Thursday, July 15, 2010

Wolfram|Alpha

From the heart...

Thanks for the wolfram alpha team.

It is a wonderful project and i am a big fan since i learnt about this. Has been a great source of inspiration on how human kind have matured to boldly undertake such vast project.

I bow to the team.

Their results have been useful in asserting points at work.

Disclaimer:

(The below feedback is a free pool hypthesis. - not researched. no evaluation tests caried.)

Feedback:
I searched for "invictus" and i landed up with only one result and no alternate interpretations.

I was hoping to be linked to the henley's poem of the same title.
wikipedia has the expected entry. google's result put that in 2nd place - simple search based on popularity theory i would assume(as matter of fact: with a 100% accuracy: - i don't know how google search works).
Because in recent years the movie is very popular and then the curious googlers like me search its meaning - fail to find them in webster and then end up in google.com and there you go.
1. imdb movie entry.
2. wikipedia for the poem
3. wiki for the movie tied with the poetry as a parent. the person who wrote the movie entry "knew" that the movie is actualy inspired by the poem.

this comes back to revisit the the valuation system used to add information into the knowledge base, the source of the information, also for bringing up the search result - and a lot more factors which the specialists in this area will actually know.

Suggestion:
(disclaimer:
note that i am a programmer - my current software project is user login into a web service) and only a hobbyist not a professional in the subject matter - the suggestion needs to be valued with this context in mind)

looking only from search perspective, the result shall potentially exclude contents beyond a certain level of particularity in the data.
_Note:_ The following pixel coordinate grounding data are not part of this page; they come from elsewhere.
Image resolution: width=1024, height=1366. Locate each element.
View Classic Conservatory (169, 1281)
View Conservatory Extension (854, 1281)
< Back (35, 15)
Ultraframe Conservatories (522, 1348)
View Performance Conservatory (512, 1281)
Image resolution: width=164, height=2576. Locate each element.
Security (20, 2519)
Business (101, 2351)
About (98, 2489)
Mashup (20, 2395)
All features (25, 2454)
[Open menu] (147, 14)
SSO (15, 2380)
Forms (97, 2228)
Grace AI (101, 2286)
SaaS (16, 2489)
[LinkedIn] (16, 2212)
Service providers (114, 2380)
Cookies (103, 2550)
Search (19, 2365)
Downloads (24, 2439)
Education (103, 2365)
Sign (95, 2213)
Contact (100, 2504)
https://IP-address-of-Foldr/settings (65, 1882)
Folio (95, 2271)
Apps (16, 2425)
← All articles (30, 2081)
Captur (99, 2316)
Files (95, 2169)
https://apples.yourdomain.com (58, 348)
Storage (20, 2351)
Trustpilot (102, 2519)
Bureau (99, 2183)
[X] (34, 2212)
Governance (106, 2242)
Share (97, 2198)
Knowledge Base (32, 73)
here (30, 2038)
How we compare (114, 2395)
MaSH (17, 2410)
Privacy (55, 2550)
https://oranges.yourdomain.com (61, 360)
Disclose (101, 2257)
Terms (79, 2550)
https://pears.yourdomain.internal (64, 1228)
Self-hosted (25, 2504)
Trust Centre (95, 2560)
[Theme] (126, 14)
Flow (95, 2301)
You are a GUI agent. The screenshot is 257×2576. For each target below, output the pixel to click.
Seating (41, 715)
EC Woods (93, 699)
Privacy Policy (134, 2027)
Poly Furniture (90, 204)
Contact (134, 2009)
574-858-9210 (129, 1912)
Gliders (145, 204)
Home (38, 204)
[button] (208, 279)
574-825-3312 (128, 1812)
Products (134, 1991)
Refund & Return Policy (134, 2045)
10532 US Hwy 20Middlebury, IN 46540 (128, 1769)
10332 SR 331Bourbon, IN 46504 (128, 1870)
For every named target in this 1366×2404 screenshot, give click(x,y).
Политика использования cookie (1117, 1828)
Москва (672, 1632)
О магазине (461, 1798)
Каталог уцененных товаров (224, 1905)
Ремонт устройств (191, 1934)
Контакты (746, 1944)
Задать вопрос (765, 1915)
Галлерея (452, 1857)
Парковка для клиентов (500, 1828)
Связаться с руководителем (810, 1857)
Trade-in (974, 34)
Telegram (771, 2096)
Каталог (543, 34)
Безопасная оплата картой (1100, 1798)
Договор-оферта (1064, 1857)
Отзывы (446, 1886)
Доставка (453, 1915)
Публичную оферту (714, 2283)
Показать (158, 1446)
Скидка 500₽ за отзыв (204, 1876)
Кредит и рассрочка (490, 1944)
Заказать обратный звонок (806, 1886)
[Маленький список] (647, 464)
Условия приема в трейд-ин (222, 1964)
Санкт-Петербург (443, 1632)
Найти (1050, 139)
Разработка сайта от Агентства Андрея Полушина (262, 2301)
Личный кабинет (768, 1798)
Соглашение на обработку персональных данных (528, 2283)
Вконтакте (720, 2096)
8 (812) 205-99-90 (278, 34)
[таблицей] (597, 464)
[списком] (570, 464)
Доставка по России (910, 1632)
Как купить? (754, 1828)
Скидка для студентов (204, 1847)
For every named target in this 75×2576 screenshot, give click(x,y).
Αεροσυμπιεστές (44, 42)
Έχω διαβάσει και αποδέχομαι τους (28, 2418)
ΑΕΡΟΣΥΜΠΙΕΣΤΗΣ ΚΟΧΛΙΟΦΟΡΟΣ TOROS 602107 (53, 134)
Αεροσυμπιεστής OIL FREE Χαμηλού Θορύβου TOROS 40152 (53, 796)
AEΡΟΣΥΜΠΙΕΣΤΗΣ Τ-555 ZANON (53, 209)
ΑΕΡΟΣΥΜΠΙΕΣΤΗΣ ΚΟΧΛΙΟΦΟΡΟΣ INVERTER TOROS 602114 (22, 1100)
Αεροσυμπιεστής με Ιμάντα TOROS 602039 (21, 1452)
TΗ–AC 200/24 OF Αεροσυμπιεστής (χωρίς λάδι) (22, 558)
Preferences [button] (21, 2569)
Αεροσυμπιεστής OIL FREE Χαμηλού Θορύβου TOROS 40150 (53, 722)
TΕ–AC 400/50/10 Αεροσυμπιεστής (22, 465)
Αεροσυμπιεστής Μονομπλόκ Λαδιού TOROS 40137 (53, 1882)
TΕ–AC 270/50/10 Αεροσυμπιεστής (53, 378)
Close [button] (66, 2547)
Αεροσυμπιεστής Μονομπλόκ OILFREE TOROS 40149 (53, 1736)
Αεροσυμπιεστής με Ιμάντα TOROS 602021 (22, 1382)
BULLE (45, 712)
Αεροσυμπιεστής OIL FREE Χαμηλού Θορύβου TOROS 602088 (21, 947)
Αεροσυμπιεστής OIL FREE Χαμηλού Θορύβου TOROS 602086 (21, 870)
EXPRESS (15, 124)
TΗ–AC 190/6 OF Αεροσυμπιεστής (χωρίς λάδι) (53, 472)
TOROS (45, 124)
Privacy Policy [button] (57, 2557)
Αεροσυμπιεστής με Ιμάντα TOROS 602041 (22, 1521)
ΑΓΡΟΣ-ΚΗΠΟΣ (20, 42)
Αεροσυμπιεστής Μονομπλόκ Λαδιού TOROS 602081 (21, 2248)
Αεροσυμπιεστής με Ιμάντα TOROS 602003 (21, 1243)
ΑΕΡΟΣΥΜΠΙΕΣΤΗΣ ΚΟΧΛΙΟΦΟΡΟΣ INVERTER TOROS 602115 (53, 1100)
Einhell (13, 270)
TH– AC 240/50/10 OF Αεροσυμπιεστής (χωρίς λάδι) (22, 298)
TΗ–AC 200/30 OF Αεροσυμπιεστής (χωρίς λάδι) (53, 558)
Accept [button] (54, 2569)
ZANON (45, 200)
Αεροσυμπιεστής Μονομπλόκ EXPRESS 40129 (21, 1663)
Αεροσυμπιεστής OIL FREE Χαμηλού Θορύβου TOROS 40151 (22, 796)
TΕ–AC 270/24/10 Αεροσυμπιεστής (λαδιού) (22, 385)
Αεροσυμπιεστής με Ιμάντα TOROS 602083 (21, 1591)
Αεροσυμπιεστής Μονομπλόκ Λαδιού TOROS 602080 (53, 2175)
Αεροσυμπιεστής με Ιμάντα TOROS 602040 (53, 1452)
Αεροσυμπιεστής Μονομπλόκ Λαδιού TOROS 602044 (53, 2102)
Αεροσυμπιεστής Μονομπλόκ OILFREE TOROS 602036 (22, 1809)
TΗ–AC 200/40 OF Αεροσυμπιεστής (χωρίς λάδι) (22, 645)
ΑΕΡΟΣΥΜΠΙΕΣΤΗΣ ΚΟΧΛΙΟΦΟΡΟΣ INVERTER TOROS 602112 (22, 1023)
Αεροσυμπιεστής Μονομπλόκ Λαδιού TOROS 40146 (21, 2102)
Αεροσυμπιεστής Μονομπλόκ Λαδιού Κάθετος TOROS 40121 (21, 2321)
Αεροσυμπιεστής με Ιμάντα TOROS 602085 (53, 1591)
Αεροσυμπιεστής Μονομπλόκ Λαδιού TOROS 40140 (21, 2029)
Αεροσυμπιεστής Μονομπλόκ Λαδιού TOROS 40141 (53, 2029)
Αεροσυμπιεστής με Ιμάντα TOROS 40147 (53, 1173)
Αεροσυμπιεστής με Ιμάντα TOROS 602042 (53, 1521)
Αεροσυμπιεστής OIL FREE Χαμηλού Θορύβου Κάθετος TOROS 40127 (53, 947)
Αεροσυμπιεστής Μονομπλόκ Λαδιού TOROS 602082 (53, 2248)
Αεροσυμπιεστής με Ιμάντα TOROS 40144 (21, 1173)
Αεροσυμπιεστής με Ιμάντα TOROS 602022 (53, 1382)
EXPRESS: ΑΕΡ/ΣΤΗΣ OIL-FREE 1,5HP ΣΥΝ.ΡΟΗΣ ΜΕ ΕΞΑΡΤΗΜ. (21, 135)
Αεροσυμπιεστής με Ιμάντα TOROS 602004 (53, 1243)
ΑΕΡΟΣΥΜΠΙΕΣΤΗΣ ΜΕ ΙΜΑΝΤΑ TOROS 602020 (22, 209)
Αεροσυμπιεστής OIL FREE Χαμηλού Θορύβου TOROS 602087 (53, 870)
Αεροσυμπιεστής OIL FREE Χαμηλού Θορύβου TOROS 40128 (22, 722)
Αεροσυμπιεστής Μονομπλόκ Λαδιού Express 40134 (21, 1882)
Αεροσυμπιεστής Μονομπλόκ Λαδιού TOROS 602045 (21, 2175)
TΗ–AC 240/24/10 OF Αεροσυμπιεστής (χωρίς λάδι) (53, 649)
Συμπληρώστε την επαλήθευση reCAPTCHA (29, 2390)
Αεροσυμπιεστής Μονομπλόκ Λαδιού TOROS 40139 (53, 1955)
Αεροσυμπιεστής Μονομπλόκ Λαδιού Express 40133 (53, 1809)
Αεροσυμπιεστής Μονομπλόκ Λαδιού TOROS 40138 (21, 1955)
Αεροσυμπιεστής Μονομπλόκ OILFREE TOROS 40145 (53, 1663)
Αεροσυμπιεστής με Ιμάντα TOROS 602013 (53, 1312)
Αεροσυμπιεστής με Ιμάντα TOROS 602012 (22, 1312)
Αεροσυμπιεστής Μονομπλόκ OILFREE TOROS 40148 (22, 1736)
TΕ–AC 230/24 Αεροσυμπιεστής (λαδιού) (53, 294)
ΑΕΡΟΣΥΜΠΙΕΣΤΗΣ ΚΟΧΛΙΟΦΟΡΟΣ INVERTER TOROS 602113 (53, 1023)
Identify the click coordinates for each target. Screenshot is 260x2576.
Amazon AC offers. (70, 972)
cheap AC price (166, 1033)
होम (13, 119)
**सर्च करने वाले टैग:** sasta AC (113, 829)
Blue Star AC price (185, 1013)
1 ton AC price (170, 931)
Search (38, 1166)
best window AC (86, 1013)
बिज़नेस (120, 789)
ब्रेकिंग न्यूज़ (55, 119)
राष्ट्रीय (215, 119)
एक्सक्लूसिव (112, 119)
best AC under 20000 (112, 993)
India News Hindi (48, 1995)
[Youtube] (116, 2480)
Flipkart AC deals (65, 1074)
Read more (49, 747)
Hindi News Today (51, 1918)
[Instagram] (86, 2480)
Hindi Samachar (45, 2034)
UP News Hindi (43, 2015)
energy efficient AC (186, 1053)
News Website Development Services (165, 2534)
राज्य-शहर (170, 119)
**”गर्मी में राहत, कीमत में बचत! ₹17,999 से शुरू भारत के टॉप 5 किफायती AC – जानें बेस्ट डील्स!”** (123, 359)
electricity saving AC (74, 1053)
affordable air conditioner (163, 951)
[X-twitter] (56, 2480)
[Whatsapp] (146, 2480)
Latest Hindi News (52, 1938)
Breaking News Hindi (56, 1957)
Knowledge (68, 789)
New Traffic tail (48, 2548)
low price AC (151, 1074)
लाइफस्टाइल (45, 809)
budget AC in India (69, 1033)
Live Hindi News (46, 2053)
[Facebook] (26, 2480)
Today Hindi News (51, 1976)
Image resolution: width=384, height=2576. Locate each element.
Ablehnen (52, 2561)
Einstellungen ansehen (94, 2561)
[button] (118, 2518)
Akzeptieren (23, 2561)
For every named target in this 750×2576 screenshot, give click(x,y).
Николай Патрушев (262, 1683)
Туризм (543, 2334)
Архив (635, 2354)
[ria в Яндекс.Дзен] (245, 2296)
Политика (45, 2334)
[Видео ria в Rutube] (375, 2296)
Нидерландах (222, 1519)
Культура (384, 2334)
for that the the factor of particularity needs to be designed first.

let us try to model particularity inside a mathematical form factor.

having no base algorithm to work for... i start from scratch here from the actual search.

every result from the knowledge base must be assigned a score.
the scoring system defines the particularity factor.

factors that could possibly be variables for the definition are:

1. input interpretation
2. source
3. source valuation system
4. number of sources
5. syntactical construction of the result entry in the language system of the result.
6. particularity factor

type of source is a key ingredient:

imbd: is a movie database.
a movie database valuation system is based upon a published hard content by a particular publisher.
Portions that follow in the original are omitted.